# ARTICLE start

Bush team has largely written off New Orleans
Bush team has largely written off New Orleans
Posted on Thursday, February 16, 2006
And beyond the city, much of south Louisiana is threatened by the administration's unwillingness to pay for restoration of wetlands.
Jennifer Moses
Star Tribune (Minneapolis, MN)
BATON ROUGE, LA. - Though most of New Orleans resembles Nagasaki after the bomb, President Bush and the Republican-controlled Congress appear to have all but forgotten about it. In his State of the Union address, the president mentioned New Orleans only briefly, and at a news conference five days earlier, he declared in reference to promised federal reconstruction funds, "I want to remind the people in that part of the world, $85 billion is a lot."
Unfortunately, nothing close to $85 billion has been spent, and that's because most of it is tied up with something called the Stafford Act, which restricts the use of federal money for precisely the kind of things that Louisiana needs to recover, particularly housing relief. It's like giving a kid a dollar to spend on anything he likes as long as it's broccoli. In the meantime, most members of Congress -- 87 percent of the House and 70 percent of the Senate -- haven't bothered to come on down to the Big Easy at all.

# ARTICLE end

WORK TO DO:
A. Reproduce word for word the part of the New Orleans article starting with "Unfortunately, nothing close" and going on through "Easy at all.".
B. In the entries, rewrite the lines starting with the line with "Viewport: 361px width, 629px" and going on through the line with "coord(57,149)", swapping "Eyedropper" for "Color Picker" and leaving everything else unchanged. Give only those lines.
The New Orleans article and the entries come from separate, unrelated sources.

# DATA start

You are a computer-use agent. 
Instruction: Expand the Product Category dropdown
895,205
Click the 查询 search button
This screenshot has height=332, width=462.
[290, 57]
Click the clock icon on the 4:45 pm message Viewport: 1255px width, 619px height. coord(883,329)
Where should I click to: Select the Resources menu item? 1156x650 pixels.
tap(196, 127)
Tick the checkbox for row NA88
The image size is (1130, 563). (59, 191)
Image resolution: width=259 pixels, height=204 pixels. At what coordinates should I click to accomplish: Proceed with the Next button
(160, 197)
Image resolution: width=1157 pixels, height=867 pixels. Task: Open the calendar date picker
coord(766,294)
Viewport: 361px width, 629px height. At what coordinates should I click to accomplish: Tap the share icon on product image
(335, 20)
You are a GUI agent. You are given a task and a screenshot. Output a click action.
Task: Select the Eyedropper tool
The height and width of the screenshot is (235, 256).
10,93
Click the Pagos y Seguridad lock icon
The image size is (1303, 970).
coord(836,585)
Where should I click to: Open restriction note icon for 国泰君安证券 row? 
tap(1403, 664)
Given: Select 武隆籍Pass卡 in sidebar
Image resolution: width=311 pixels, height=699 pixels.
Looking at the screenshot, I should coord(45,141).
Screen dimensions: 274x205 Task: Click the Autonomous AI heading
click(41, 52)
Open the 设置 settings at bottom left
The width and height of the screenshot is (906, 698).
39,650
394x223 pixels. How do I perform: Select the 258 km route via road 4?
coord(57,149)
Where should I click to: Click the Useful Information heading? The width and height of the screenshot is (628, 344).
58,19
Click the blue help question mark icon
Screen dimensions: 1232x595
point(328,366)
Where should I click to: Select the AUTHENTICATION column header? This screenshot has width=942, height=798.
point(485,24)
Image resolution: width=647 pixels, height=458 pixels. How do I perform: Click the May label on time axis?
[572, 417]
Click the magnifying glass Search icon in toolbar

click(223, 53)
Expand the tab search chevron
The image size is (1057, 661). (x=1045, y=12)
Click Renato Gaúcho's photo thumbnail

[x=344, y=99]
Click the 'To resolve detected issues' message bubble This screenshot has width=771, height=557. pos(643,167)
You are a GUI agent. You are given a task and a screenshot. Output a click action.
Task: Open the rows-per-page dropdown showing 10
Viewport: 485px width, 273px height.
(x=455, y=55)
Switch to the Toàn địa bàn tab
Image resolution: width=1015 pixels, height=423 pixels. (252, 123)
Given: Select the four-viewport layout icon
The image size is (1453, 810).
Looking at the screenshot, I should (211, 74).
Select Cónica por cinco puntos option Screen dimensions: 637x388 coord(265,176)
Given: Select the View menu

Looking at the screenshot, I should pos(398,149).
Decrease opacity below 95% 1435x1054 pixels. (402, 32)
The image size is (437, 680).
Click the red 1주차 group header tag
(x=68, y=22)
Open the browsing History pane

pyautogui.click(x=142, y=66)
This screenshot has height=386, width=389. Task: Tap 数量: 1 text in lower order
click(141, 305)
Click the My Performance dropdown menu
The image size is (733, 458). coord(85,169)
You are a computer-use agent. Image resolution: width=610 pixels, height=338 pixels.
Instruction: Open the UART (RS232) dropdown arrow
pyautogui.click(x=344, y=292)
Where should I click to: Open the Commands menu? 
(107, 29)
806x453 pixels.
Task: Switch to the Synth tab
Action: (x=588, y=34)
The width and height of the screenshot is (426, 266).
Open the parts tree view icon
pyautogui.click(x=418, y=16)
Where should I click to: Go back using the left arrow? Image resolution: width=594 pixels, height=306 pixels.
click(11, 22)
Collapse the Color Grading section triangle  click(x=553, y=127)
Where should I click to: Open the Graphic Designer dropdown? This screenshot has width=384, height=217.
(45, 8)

# DATA end

SOLUTION SET:
A.
Unfortunately, nothing close to $85 billion has been spent, and that's because most of it is tied up with something called the Stafford Act, which restricts the use of federal money for precisely the kind of things that Louisiana needs to recover, particularly housing relief. It's like giving a kid a dollar to spend on anything he likes as long as it's broccoli. In the meantime, most members of Congress -- 87 percent of the House and 70 percent of the Senate -- haven't bothered to come on down to the Big Easy at all.

B.
Viewport: 361px width, 629px height. At what coordinates should I click to accomplish: Tap the share icon on product image
(335, 20)
You are a GUI agent. You are given a task and a screenshot. Output a click action.
Task: Select the Color Picker tool
The height and width of the screenshot is (235, 256).
10,93
Click the Pagos y Seguridad lock icon
The image size is (1303, 970).
coord(836,585)
Where should I click to: Open restriction note icon for 国泰君安证券 row? 
tap(1403, 664)
Given: Select 武隆籍Pass卡 in sidebar
Image resolution: width=311 pixels, height=699 pixels.
Looking at the screenshot, I should coord(45,141).
Screen dimensions: 274x205 Task: Click the Autonomous AI heading
click(41, 52)
Open the 设置 settings at bottom left
The width and height of the screenshot is (906, 698).
39,650
394x223 pixels. How do I perform: Select the 258 km route via road 4?
coord(57,149)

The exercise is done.